(Collection entries)
■ ■ ■

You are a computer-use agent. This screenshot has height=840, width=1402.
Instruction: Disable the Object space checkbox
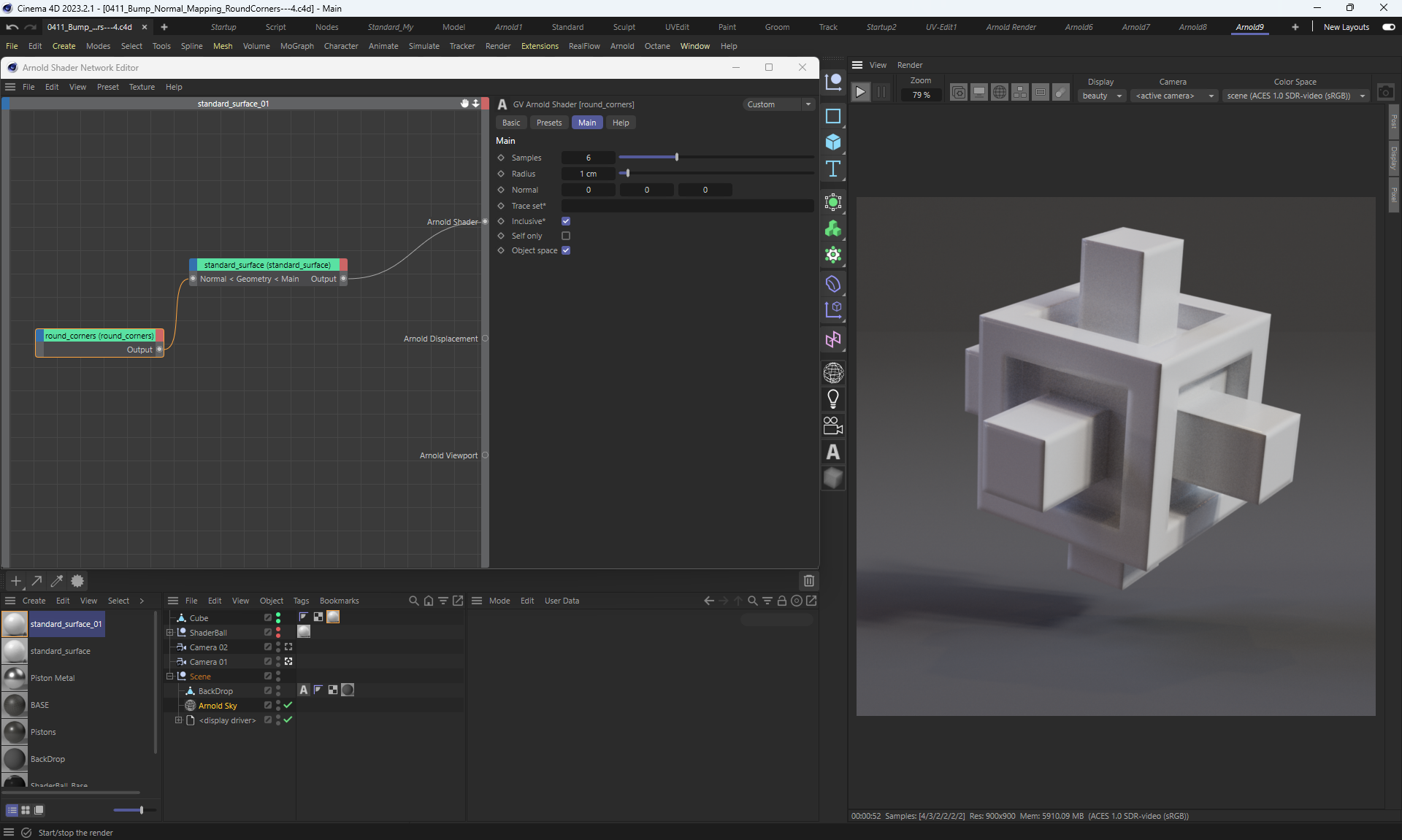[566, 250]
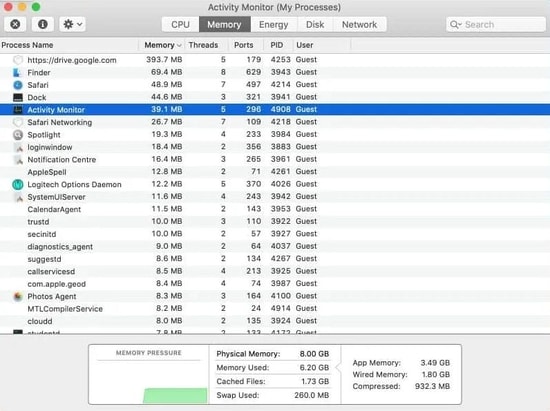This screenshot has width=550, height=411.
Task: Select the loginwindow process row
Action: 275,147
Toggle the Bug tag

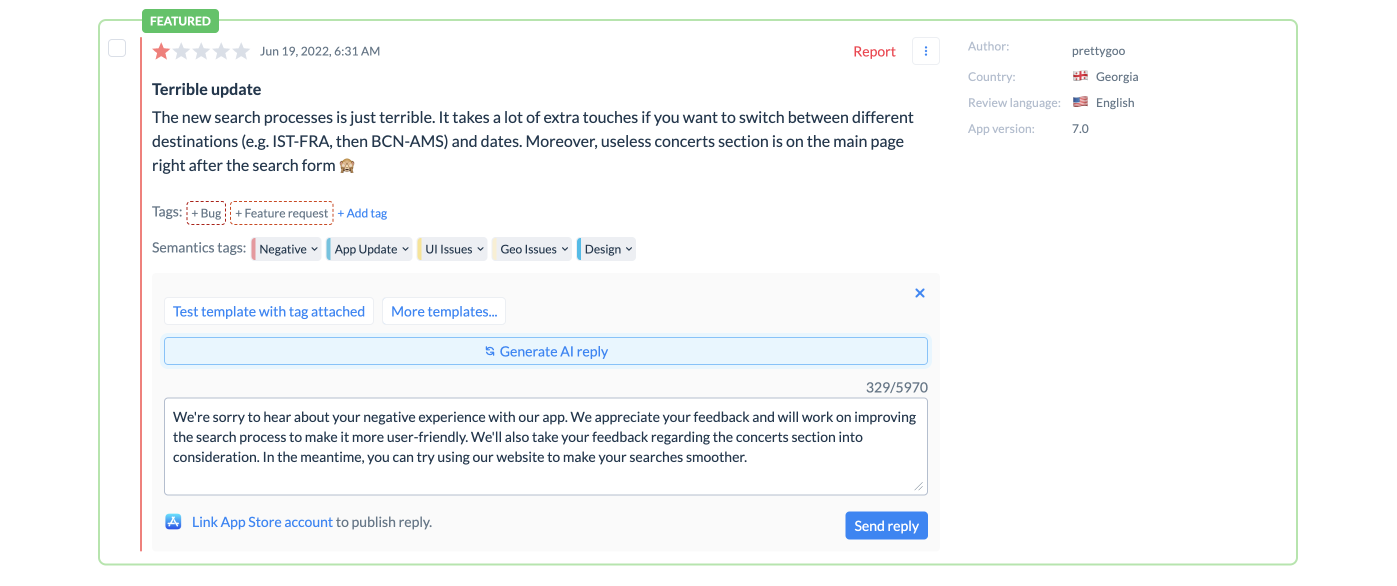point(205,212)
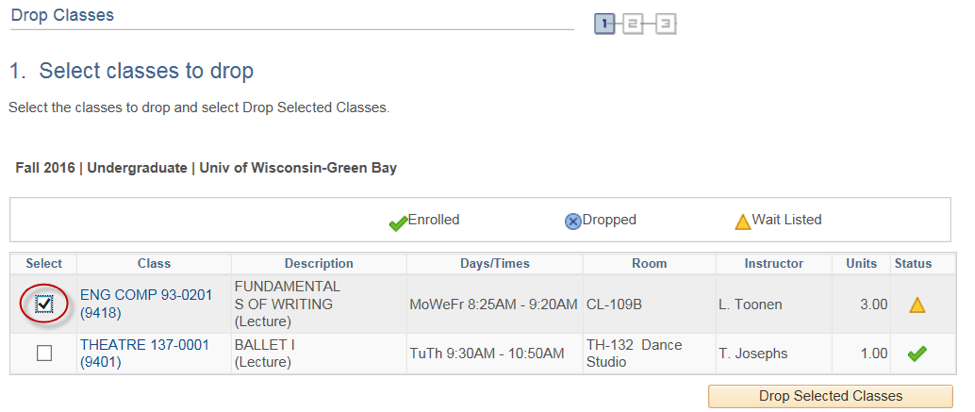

■ ■ ■

* Task statement
Give the lines of the entries above as a Markdown table with the columns n and Line, numbering each row and skipping blank lines. Leave the pictures out.

* The result
| n | Line |
|---|---|
| 1 | You are a computer-use agent. This screenshot has height=840, width=1402. |
| 2 | Instruction: Disable the Object space checkbox |
| 3 | [566, 250] |
| 4 | This screenshot has width=550, height=411. |
| 5 | Task: Select the loginwindow process row |
| 6 | Action: 275,147 |
| 7 | Toggle the Bug tag |
| 8 | point(205,212) |